* _Texto proporcionado_

* * * * * * * * *

Tenía la costumbre de contarles cuentos a los niños, pero últimamente esta práctica la había dejado de lado. Solo tenía que emplear mi imaginación. Cada noche iba añadiendo episodios a una aventura inventada, con personajes ficticios, que compartían risas y sustos con la luz apagada de la habitación, únicamente iluminados por el haz de una pequeña linterna. Era un rato divertido, pero quizás por esto mismo se había llegado a convertir en un auténtico desmadre. Acababan tan excitados, que además de que alargaba más allá de la hora de meterse en la cama, enfrascado en mi relato, los nervios a los que los sometía, hacían que conciliar el sueño se hiciese imposible.
Este ameno jolgorio no podía aguantar eternamente y casi sin darme cuenta, se había convertido en una costumbre que por desgracia había caído en desuso.

En casa Papá Nöel tiene la buena costumbre de dejarnos libros a todos. A mí me dejó el buen hombre de Laponia (en Laponia hace frío, pero yo me fío), una edición especial de El Principito.  A diferencia de aquel que me regalaron en mi niñez y que aún conservo, en este nuevo, los dibujos se ponen en relieve, de forma tridimensional cuando abres las páginas.
Esto, -pensé- volverá locos a los niños cuando se los cuente.
Por eso la otra noche, cogí mi libro y a bombo y platillo los convoqué a los tres y les anuncié que esa noche era especial: Habría cuento.

* * * * * * * * *

* _Material aportado_
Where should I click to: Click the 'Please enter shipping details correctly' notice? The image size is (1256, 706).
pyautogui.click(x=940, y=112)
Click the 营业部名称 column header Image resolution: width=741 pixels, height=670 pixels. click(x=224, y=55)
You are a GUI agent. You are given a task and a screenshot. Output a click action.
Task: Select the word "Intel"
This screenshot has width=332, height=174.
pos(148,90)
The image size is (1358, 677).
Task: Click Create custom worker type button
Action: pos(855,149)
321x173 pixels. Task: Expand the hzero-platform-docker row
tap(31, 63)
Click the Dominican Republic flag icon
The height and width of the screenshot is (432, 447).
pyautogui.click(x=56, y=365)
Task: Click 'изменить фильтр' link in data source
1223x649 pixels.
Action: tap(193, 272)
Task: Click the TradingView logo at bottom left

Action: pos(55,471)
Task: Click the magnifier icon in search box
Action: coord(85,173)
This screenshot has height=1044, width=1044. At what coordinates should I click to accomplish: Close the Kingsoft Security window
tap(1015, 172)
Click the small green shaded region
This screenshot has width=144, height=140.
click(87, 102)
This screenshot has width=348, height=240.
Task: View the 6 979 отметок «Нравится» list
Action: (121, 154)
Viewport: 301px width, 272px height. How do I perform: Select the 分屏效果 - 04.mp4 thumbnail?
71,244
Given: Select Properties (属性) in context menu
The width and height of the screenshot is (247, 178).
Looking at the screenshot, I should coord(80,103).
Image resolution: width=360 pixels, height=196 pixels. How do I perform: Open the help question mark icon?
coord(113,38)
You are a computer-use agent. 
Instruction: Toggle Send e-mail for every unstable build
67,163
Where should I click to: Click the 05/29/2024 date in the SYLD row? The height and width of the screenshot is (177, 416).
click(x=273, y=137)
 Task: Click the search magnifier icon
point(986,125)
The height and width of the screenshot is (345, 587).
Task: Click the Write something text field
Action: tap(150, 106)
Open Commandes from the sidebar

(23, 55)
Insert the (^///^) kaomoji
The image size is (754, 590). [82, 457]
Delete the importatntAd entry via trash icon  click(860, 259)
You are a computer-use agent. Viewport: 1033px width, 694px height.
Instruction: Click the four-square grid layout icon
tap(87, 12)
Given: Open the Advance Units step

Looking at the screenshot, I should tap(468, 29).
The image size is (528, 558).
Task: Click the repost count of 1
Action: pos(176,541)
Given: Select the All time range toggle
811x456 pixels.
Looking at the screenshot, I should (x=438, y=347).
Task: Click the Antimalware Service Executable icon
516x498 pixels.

* * * * * * * * *

* _Consigna 1_
¿Coinciden con el texto sobre los cuentos nocturnos estas afirmaciones? Responde sí o no a cada una y cita literalmente las palabras del texto que lo deciden. (a) Papá Nöel dejó en casa una edición especial de El Principito. (b) El ejemplar de El Principito recibido en la niñez ya no se conserva. (c) Después de los cuentos, los niños se dormían con facilidad.
* _Consigna 2_
¿Puedes transcribir del texto sobre los cuentos nocturnos el tramo que va desde "Este ameno jolgorio" hasta "caído en desuso."?
* _Consigna 3_
¿Puedes reescribir como lista el párrafo del texto sobre los cuentos nocturnos que empieza por «Tenía la costumbre de contarles cuentos» y conservar sus datos principales?
Los registros no tienen relación alguna con el texto.

* _Respuesta 1_
(a) Sí: «A mí me dejó el buen hombre de Laponia (en Laponia hace frío, pero yo me fío), una edición especial de El Principito.»
(b) No: «aquel que me regalaron en mi niñez y que aún conservo».
(c) No: «hacían que conciliar el sueño se hiciese imposible».

* _Respuesta 2_
Este ameno jolgorio no podía aguantar eternamente y casi sin darme cuenta, se había convertido en una costumbre que por desgracia había caído en desuso.

* _Respuesta 3_
- Había la costumbre de contar cuentos a los niños, pero últimamente se había dejado de lado.
- Cada noche se añadían episodios a una aventura inventada con personajes ficticios.
- Los cuentos se contaban con la luz apagada, con el único alumbrado de una pequeña linterna.
- Era un rato divertido, pero se convirtió en un desmadre.
- Se alargaba más allá de la hora de acostarse.
- Los niños acababan tan excitados que no podían conciliar el sueño.